■ TASK TO COMPLETE
Extract the lines of data from the one containing "The image size is (656, 304)." through the one containing "Looking at the screenshot, I should (398, 690).", copying them word for word with both end lines included.

>> Start

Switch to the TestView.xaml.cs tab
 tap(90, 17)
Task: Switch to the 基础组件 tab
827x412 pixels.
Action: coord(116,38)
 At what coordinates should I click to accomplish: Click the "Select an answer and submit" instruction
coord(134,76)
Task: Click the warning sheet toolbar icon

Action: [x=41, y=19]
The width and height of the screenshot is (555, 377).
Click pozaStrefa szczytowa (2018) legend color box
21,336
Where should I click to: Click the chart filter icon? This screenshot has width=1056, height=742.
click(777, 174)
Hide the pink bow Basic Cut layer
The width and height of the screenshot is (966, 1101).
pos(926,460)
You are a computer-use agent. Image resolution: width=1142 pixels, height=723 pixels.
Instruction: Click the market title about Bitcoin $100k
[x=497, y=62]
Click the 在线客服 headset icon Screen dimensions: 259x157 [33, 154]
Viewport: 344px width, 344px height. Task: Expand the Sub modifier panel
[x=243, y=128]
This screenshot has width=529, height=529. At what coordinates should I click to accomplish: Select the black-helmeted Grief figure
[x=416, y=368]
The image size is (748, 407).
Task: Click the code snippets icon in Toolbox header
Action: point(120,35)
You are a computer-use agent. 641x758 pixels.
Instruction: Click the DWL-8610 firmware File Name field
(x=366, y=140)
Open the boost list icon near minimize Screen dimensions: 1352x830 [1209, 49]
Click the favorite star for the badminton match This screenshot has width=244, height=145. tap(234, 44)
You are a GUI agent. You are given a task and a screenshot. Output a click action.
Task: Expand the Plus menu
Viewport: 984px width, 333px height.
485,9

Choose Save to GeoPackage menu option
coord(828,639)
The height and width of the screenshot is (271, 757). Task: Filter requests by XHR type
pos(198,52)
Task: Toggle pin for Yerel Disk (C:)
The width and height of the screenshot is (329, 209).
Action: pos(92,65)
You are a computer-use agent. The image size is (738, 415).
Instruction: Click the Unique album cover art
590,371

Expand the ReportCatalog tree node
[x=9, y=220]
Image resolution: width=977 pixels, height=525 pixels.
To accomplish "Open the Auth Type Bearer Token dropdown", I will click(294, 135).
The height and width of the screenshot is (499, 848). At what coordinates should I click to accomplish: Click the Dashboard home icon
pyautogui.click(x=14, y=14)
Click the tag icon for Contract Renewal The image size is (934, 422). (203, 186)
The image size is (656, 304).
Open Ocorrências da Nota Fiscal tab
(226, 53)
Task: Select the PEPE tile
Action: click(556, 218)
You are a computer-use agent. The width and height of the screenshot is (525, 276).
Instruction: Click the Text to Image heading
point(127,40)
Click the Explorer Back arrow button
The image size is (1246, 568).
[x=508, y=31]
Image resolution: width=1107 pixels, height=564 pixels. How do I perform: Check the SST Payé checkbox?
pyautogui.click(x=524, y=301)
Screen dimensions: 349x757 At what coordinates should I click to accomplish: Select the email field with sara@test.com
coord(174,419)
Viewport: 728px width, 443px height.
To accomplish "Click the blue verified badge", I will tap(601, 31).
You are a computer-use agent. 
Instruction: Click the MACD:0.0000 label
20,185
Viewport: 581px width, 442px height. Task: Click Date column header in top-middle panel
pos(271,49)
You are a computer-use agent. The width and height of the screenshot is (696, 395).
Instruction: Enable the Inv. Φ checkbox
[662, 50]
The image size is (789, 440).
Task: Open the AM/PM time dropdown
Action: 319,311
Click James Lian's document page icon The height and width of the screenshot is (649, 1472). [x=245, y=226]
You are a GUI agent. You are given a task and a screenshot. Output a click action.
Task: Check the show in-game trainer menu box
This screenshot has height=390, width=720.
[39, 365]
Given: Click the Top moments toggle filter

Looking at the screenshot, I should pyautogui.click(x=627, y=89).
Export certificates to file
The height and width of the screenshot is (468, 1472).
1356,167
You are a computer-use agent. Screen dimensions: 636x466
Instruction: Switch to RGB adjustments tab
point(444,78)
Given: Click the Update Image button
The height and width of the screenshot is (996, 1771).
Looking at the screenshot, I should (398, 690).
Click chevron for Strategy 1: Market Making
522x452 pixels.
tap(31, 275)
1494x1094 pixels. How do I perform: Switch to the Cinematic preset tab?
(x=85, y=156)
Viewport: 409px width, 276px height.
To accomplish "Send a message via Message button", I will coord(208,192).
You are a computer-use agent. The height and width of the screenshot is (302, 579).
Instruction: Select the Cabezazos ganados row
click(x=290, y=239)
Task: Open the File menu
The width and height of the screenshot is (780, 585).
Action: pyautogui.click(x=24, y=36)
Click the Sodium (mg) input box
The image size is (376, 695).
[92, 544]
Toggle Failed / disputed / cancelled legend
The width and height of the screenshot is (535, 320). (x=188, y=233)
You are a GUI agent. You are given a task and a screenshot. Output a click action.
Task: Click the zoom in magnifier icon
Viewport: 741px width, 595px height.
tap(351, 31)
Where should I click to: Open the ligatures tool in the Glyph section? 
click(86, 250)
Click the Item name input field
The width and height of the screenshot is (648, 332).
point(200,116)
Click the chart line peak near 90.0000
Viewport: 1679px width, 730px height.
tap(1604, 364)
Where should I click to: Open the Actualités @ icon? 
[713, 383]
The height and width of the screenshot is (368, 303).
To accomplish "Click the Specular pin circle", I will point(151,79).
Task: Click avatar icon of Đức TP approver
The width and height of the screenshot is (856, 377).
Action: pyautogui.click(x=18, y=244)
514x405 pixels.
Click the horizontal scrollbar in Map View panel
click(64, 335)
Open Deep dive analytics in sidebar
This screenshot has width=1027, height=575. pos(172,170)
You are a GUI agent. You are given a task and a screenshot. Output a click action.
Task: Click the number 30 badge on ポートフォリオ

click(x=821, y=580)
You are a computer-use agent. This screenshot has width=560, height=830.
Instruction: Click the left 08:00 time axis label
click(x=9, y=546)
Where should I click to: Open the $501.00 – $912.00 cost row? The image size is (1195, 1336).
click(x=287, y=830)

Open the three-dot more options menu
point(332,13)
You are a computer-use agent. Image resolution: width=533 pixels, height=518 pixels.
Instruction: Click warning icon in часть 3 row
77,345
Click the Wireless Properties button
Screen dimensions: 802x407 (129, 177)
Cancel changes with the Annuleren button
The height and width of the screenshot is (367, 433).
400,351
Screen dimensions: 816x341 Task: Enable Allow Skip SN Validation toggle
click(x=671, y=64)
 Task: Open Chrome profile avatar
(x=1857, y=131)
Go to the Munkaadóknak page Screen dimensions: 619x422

>> End

■ FINISHED ANSWER
The image size is (656, 304).
Open Ocorrências da Nota Fiscal tab
(226, 53)
Task: Select the PEPE tile
Action: click(556, 218)
You are a computer-use agent. The width and height of the screenshot is (525, 276).
Instruction: Click the Text to Image heading
point(127,40)
Click the Explorer Back arrow button
The image size is (1246, 568).
[x=508, y=31]
Image resolution: width=1107 pixels, height=564 pixels. How do I perform: Check the SST Payé checkbox?
pyautogui.click(x=524, y=301)
Screen dimensions: 349x757 At what coordinates should I click to accomplish: Select the email field with sara@test.com
coord(174,419)
Viewport: 728px width, 443px height.
To accomplish "Click the blue verified badge", I will tap(601, 31).
You are a computer-use agent. 
Instruction: Click the MACD:0.0000 label
20,185
Viewport: 581px width, 442px height. Task: Click Date column header in top-middle panel
pos(271,49)
You are a computer-use agent. The width and height of the screenshot is (696, 395).
Instruction: Enable the Inv. Φ checkbox
[662, 50]
The image size is (789, 440).
Task: Open the AM/PM time dropdown
Action: 319,311
Click James Lian's document page icon The height and width of the screenshot is (649, 1472). [x=245, y=226]
You are a GUI agent. You are given a task and a screenshot. Output a click action.
Task: Check the show in-game trainer menu box
This screenshot has height=390, width=720.
[39, 365]
Given: Click the Top moments toggle filter

Looking at the screenshot, I should pyautogui.click(x=627, y=89).
Export certificates to file
The height and width of the screenshot is (468, 1472).
1356,167
You are a computer-use agent. Screen dimensions: 636x466
Instruction: Switch to RGB adjustments tab
point(444,78)
Given: Click the Update Image button
The height and width of the screenshot is (996, 1771).
Looking at the screenshot, I should (398, 690).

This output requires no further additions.